I recently read a disturbing message on a woman’s Facebook page. She was angry with her adult daughter and posted a vicious note on that daughter’s Facebook page citing that she was irresponsible and a bad mother to her infant.
Sadly, I know this mother and I know that after thinking about her vitriolic post, she will regret it. Her daughter, in the meantime, will suffer great humiliation and the relationship between the two will never be the same—all because the mother acted impulsively in her anger.
Facebook poses very serious issues for us all, especially for parents. If we fail to be disciplined with our emotions and our writing, we can do great damage to our kids. So I strongly caution parents to set firm boundaries for yourselves in order to keep your kids from humiliation and from danger. Facebook is a lot of fun, but with one untimely or poorly written post, your child’s life can be changed forever.
Remember these tips:
1. DON’T WRITE ON YOUR KID’S FACEBOOK WALL.

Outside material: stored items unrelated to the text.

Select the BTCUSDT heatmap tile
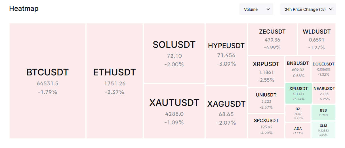This screenshot has width=345, height=148. [48, 81]
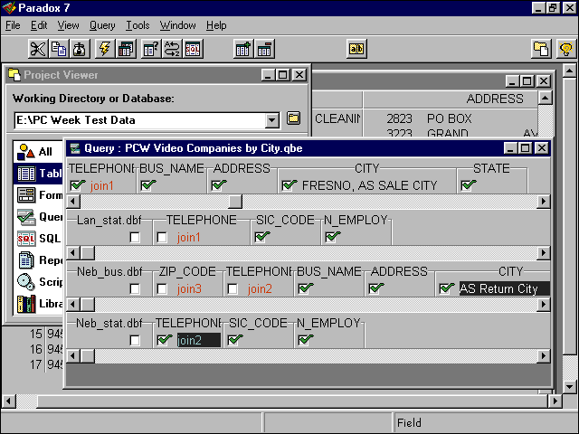The width and height of the screenshot is (579, 434).
Task: Open the Tools menu
Action: click(x=138, y=25)
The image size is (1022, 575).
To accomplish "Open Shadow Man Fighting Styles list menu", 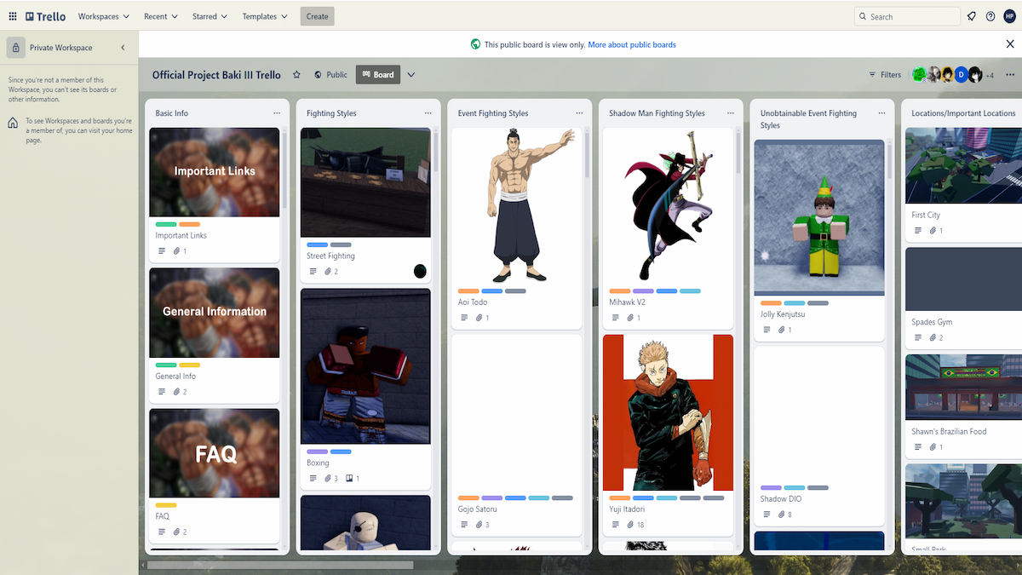I will click(x=730, y=113).
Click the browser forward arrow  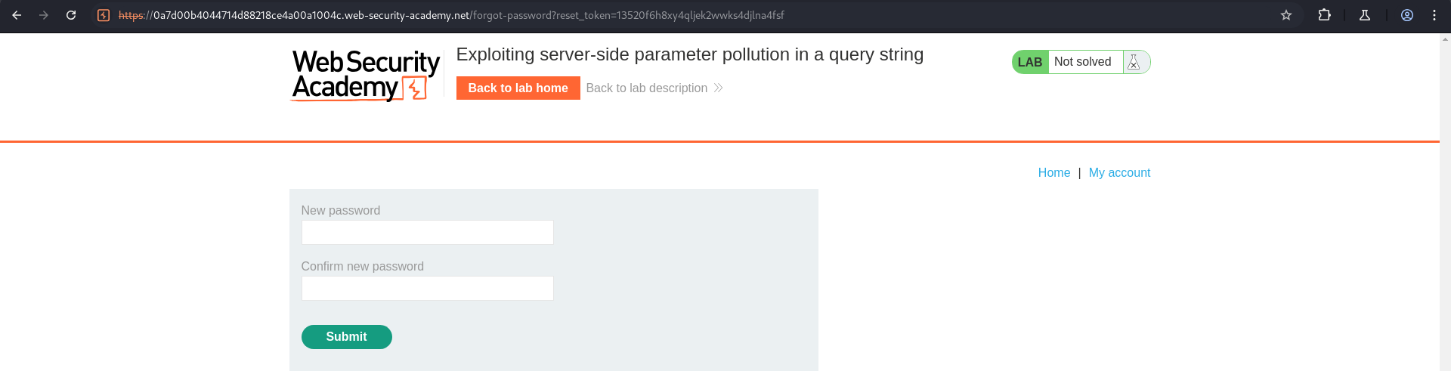[x=44, y=15]
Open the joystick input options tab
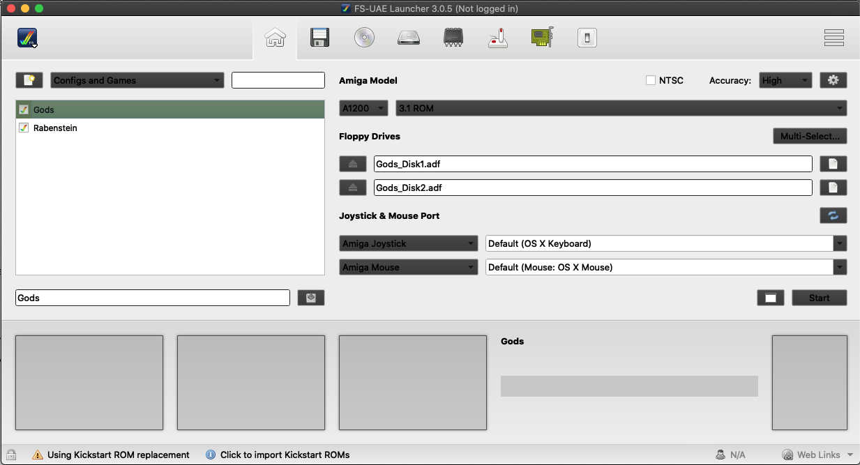Screen dimensions: 860x465 click(x=497, y=38)
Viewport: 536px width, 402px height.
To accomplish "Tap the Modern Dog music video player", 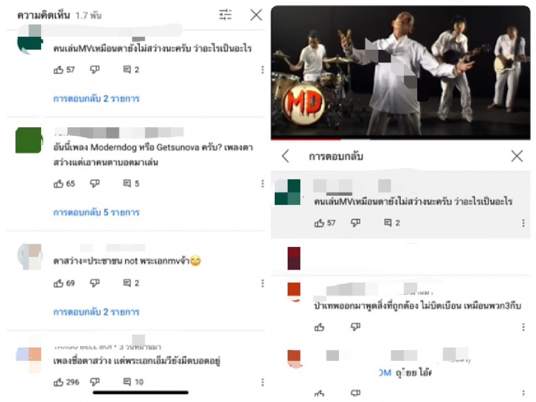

If your child is an adult, maybe you can send a greeting. But if he or she is in high school, parents should keep private what they have to say to their kids.
Parents often write something that they feel is cute or harmless, but anything can be misconstrued by friends and make kids embarrassed. None of us wants to humiliate our kids, so stay off their walls.
I do feel that full access to viewing their walls is not just a parent’s right; it’s a responsibility. We need to see not only who is conversing with our kids, but also what they are saying. If our kids are being bullied, we need to know it. Allowing kids to live in a private world where parents have no access simply isn’t safe, even for very mature kids.
2. KEEP PERSONAL INFORMATION ABOUT YOUR KIDS PRIVATE.
Even parents fall prey to believing that only “friends” see our kids’ Facebook pages. We see a community of friends writing to our kids, and we are duped into believing that only nice people are reading.
All it takes is for one creep to cruise around your kid’s page, and he can find out almost anything he wants about her. Check all the security settings for your child’s page to make sure only “friends” have access to posts and photos. Then, talk to your kid about what you want her to keep private. Even with these precautions in place, remember that someone still may be able to hack into your kid’s account. It’s always a good idea to not post anything you wouldn’t want a creep to know: like where she lives, when she’s on vacation, etc.
One speaker recently stated that the more publicly a person lives, the less power he has. When we allow people access to our personal lives, we grant them the ability to control us and manipulate us. When we keep our private lives to ourselves and withhold critical information, we maintain that power. This is a critical concept and one which our children need to understand.
We have come to a place in our culture where we feel that everything we feel, think and believe should be public. But when we allow public access to our deepest selves, we give others control over us. We should not allow this to happen to our kids.
Unfortunately for many parents, Facebook becomes a way where we can enter our kids’ worlds and be friendly to their friends. Zealous parents want to join in the fun and look like the accepted parent.
But don’t do this. Back off your kids’ walls and simply watch their activity. And teach them to withhold more personal information so that they can stay in control.